How do you handle API timeouts and connection issues?
API timeouts and connection issues are inevitable challenges in web scraping and API integration. Network instability, server overload, and temporary outages can cause requests to fail or hang indefinitely. Implementing robust error handling and timeout management is crucial for building reliable scraping applications that can gracefully recover from these issues.
Understanding API Timeouts
API timeouts occur when a request takes longer than the specified time limit to complete. There are typically two types of timeouts to consider:
- Connection timeout: Time limit for establishing a connection to the server
- Read timeout: Time limit for receiving a response after the connection is established
Basic Timeout Configuration
Python with Requests
import requests
from requests.exceptions import Timeout, ConnectionError, RequestException
import time
import random
def make_request_with_timeout(url, timeout=30):
try:
response = requests.get(
url,
timeout=(5, 30), # (connection_timeout, read_timeout)

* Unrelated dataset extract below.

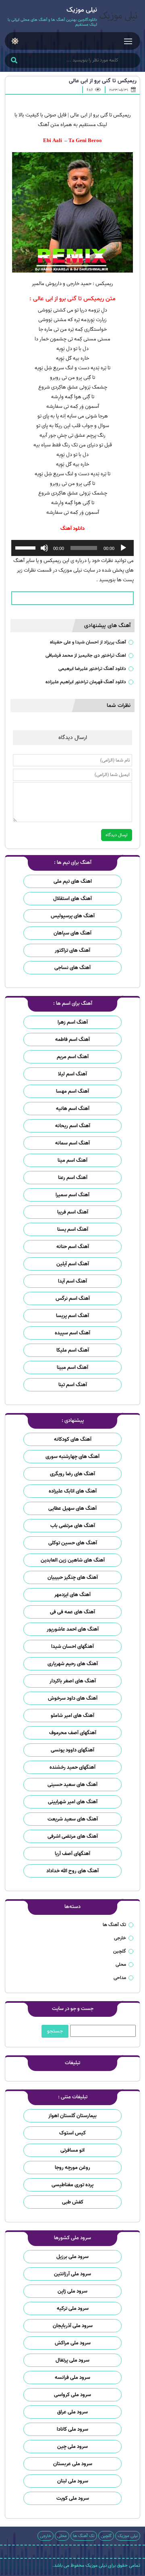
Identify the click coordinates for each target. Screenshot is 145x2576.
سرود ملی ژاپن (72, 2291)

headers={'User-Agent': 'Your-App/1.0'}
)
response.raise_for_status()
return response
except Timeout:
print(f"Request timed out for {url}")
raise
except ConnectionError:
print(f"Connection error for {url}")
raise
except RequestException as e:
print(f"Request failed: {e}")
raise
JavaScript with Fetch
async function makeRequestWithTimeout(url, timeoutMs = 30000) {
const controller = new AbortController();
const timeout = setTimeout(() => controller.abort(), timeoutMs);
try {
const response = await fetch(url, {
signal: controller.signal,
headers: {
'User-Agent': 'Your-App/1.0'
}
});
clearTimeout(timeout);
if (!response.ok) {
throw new Error(`HTTP ${response.status}: ${response.statusText}`);
}
return response;
} catch (error) {
clearTimeout(timeout);
if (error.name === 'AbortError') {
throw new Error('Request timed out');
}
throw error;
}
}
Implementing Retry Logic
Retry logic is essential for handling temporary failures. The key is to distinguish between retryable and non-retryable errors.

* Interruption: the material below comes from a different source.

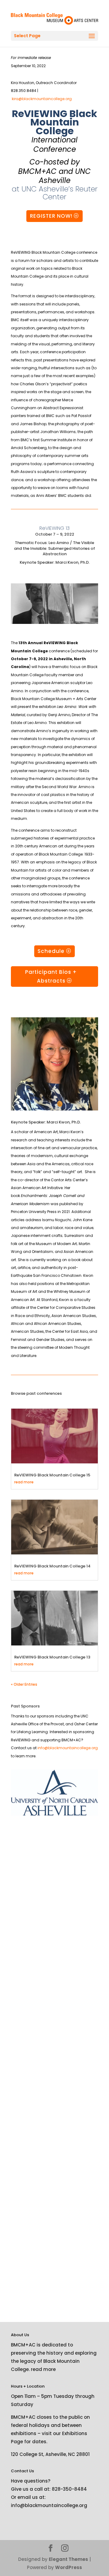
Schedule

Python Retry Implementation
import time
import random
from functools import wraps
def retry_with_backoff(max_retries=3, base_delay=1, max_delay=60, backoff_factor=2):
def decorator(func):
@wraps(func)
def wrapper(*args, **kwargs):
retries = 0
while retries < max_retries:
try:
return func(*args, **kwargs)
except (Timeout, ConnectionError) as e:
retries += 1
if retries >= max_retries:
print(f"Max retries ({max_retries}) exceeded")
raise
# Calculate delay with exponential backoff and jitter
delay = min(base_delay * (backoff_factor ** (retries - 1)), max_delay)
jitter = random.uniform(0.1, 0.3) * delay
total_delay = delay + jitter
print(f"Retry {retries}/{max_retries} after {total_delay:.2f}s")
time.sleep(total_delay)
except RequestException as e:
# Check if error is retryable
if hasattr(e, 'response') and e.response.status_code in [429, 502, 503, 504]:
retries += 1
if retries >= max_retries:
raise
# Handle rate limiting with longer delay
if e.response.status_code == 429:
retry_after = e.response.headers.get('Retry-After', 60)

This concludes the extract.